And yeah, I know the rear speakers are not in the ideal location. But due to the layout of the walls, that is my only option. I will angle them so they point toward the listener though. And thought I read somewhere that most 7.1 systems have an internal setting for this sort of rear speakers set up. I could be wrong about that. Anyone know if that is the case or not?


----------



## bonehead848 (Jan 21, 2007)

The thing about the sub is that when it is in the corner the response becomes very peaky. Some like this because it enhances some frequencies (while degrading others) and can make the bass sound much louder. You may want to try it here and then try it in other locations. Just dont feal like you "cant" put it somewhere because everyones taste is different. For a flat response stay away from the corner but if I were you I would not decide on a spot until you have tried out every spot you can!
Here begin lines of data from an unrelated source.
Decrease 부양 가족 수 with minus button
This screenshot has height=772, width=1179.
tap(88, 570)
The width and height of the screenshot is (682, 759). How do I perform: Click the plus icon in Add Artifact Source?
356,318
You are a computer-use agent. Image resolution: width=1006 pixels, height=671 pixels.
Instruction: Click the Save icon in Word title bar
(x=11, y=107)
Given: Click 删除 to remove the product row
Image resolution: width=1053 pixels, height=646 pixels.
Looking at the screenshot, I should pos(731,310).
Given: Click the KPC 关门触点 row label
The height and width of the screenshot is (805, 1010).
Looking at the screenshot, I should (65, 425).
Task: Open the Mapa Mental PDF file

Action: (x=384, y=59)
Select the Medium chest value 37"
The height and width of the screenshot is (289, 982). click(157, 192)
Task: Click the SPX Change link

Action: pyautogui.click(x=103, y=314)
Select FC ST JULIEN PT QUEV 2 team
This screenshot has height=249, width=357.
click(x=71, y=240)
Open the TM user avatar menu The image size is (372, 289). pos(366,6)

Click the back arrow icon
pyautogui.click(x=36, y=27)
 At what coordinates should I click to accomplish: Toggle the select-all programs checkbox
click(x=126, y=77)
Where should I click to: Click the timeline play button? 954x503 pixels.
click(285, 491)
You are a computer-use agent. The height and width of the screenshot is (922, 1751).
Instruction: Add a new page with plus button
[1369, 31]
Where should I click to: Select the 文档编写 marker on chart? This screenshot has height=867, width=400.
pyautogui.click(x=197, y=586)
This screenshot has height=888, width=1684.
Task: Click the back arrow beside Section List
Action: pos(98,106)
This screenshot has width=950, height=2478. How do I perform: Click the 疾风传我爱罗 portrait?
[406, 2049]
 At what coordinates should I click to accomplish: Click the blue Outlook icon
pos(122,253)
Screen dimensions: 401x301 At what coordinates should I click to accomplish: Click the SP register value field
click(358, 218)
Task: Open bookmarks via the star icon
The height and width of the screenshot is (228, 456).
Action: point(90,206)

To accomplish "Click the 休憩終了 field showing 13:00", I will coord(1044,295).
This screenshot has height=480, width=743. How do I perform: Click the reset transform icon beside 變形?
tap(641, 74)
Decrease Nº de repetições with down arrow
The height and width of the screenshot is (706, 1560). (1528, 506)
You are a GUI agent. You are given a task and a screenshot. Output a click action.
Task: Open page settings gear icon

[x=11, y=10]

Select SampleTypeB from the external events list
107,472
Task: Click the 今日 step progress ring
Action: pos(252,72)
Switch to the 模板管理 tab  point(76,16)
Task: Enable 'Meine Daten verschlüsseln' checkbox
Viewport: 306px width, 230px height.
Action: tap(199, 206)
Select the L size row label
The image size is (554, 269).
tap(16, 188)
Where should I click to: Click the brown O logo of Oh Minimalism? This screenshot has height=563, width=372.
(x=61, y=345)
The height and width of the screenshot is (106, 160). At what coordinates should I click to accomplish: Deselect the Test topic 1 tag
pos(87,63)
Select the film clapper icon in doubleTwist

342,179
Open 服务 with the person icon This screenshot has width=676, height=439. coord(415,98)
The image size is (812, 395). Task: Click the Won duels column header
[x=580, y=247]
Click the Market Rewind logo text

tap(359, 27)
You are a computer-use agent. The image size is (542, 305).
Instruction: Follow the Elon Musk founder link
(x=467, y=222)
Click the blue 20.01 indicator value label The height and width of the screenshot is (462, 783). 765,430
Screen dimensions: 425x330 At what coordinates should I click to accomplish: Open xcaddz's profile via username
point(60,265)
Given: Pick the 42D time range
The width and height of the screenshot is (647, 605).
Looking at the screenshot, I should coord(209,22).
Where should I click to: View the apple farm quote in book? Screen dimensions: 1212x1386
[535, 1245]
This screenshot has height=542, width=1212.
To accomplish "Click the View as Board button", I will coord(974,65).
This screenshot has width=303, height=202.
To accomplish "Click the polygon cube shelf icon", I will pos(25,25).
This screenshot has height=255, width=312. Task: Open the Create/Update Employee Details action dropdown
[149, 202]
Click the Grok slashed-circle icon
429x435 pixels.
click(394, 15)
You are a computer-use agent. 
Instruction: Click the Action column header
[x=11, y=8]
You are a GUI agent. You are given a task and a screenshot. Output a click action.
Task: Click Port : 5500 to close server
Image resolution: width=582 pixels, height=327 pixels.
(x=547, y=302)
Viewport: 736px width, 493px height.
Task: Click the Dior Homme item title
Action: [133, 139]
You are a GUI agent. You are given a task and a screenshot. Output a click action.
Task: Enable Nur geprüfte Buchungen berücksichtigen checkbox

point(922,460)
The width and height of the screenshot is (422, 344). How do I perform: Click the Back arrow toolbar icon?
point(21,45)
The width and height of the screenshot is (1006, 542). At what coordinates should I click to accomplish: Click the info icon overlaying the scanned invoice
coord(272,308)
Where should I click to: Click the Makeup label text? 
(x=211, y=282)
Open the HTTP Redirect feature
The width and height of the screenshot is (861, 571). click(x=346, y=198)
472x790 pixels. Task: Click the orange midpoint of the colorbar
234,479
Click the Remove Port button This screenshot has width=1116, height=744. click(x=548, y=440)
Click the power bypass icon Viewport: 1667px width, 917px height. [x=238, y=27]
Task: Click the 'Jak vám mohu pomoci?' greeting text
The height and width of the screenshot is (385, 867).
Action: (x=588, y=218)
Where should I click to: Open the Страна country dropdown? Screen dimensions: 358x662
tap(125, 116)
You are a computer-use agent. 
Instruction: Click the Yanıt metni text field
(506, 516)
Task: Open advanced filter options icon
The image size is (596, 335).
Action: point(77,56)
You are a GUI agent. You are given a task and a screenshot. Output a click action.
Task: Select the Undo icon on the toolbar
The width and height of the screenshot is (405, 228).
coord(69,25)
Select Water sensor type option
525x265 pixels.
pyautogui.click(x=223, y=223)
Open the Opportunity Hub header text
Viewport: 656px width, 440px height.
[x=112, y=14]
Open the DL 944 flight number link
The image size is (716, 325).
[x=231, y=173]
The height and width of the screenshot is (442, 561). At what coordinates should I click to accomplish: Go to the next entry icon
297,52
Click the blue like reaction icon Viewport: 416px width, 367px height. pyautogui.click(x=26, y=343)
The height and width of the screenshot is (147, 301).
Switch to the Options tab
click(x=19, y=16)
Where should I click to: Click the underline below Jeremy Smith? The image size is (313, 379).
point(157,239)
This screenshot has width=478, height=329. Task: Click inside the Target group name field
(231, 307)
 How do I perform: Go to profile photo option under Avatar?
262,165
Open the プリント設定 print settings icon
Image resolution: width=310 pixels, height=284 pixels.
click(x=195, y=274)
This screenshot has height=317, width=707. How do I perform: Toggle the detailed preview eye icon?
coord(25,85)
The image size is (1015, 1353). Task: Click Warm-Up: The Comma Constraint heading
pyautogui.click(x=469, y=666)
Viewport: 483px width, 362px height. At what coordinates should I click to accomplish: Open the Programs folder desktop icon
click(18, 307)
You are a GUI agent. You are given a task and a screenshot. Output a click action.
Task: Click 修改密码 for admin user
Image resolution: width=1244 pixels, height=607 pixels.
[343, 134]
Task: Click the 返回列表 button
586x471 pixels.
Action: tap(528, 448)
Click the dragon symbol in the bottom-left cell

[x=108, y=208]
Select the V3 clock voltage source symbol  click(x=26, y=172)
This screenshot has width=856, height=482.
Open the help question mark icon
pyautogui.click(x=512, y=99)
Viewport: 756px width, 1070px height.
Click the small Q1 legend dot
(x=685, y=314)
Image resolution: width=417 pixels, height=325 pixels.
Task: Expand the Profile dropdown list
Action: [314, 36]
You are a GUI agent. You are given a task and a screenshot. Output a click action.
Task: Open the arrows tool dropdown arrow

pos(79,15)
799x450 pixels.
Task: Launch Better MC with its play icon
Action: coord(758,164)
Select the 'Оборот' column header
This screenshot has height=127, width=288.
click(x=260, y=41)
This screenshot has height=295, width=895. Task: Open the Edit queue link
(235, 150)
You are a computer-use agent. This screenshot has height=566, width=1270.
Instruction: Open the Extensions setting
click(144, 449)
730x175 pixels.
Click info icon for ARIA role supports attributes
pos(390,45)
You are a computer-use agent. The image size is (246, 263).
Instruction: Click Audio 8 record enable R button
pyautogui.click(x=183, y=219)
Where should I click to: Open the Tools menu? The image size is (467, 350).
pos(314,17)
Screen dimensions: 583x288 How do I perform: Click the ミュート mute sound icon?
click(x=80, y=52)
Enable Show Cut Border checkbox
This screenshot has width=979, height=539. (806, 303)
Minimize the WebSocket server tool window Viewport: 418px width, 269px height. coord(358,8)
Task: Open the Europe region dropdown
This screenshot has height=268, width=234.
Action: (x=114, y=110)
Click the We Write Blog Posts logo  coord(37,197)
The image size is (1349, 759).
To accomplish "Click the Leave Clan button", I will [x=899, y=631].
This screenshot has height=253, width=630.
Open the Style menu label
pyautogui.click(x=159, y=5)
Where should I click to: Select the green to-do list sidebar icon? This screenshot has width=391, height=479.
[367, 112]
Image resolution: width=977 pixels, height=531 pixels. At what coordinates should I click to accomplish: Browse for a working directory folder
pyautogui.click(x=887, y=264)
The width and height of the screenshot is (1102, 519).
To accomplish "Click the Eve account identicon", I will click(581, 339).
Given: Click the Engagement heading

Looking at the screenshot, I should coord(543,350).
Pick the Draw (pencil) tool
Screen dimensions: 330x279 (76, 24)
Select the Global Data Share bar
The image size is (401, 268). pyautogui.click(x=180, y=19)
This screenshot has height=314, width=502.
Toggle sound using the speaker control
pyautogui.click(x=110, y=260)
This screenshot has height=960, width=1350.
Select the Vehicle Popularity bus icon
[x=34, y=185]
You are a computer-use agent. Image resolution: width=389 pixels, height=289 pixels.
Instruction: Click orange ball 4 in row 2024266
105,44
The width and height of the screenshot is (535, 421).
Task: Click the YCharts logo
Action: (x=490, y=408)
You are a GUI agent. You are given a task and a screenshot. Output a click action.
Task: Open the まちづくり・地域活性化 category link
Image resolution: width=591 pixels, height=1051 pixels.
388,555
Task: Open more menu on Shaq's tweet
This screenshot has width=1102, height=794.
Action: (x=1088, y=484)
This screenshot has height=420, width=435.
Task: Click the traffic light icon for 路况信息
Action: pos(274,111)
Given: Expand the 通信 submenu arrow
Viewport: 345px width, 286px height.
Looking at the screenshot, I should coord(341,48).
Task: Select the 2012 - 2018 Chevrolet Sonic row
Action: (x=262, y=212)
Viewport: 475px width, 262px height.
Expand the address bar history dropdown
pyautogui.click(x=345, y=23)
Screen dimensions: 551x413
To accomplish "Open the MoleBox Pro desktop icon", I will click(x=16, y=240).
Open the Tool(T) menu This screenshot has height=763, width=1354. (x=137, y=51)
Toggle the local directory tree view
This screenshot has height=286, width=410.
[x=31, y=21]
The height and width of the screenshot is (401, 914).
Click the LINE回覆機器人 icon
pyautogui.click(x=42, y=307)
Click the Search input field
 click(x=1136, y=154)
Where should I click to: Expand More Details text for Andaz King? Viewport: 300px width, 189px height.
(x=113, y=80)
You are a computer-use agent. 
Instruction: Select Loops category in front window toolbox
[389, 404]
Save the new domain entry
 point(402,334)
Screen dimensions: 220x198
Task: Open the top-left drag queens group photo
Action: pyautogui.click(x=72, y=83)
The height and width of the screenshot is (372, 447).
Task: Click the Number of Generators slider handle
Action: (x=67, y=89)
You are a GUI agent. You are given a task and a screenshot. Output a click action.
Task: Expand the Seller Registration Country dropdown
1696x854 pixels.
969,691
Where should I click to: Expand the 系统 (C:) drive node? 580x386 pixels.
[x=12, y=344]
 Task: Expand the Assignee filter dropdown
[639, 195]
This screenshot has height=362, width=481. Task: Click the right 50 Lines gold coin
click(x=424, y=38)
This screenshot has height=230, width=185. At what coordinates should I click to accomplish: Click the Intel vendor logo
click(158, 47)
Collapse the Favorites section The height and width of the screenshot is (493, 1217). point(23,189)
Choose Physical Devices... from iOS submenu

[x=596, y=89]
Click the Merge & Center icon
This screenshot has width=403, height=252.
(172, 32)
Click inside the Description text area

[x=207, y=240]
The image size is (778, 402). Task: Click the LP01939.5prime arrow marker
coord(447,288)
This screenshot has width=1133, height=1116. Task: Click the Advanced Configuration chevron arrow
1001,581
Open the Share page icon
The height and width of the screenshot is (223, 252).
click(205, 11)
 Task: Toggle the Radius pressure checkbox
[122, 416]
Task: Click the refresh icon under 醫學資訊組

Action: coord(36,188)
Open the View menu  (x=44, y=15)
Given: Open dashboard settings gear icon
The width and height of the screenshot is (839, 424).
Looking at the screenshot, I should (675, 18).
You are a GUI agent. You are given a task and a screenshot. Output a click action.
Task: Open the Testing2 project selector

And as everyone else said:jump: on returning the monster


----------



## Guest (Feb 20, 2008)

bonehead848 said:


> The thing about the sub is that when it is in the corner the response becomes very peaky. Some like this because it enhances some frequencies (while degrading others) and can make the bass sound much louder. You may want to try it here and then try it in other locations. Just dont feal like you "cant" put it somewhere because everyones taste is different. For a flat response stay away from the corner but if I were you I would not decide on a spot until you have tried out every spot you can!
> 
> And as everyone else said:jump: on returning the monster


Well, the thing is I was planning on putting all speaker wire in the walls, so I sorta need to know ahead of time where the sub is going so I'll know where to route the sub cable to. Moving it around later really won't be an option. Is this going to be a bad thing for me? Do others route their sub cables in the walls?


----------



## MatrixDweller (Jul 24, 2007)

A lot of people do, but some die hards do not so that they can move the sub around to find the ideal position. If you were to put it in wall you should use RG6 coaxial cable. It's the cheapest and probably the best cable for subs as it is pretty close to 75ohm. You could run a couple different runs through your walls to future proof (ie: one on the right and left sides of the room). RCA wallplates can be purchased from monoprice also. 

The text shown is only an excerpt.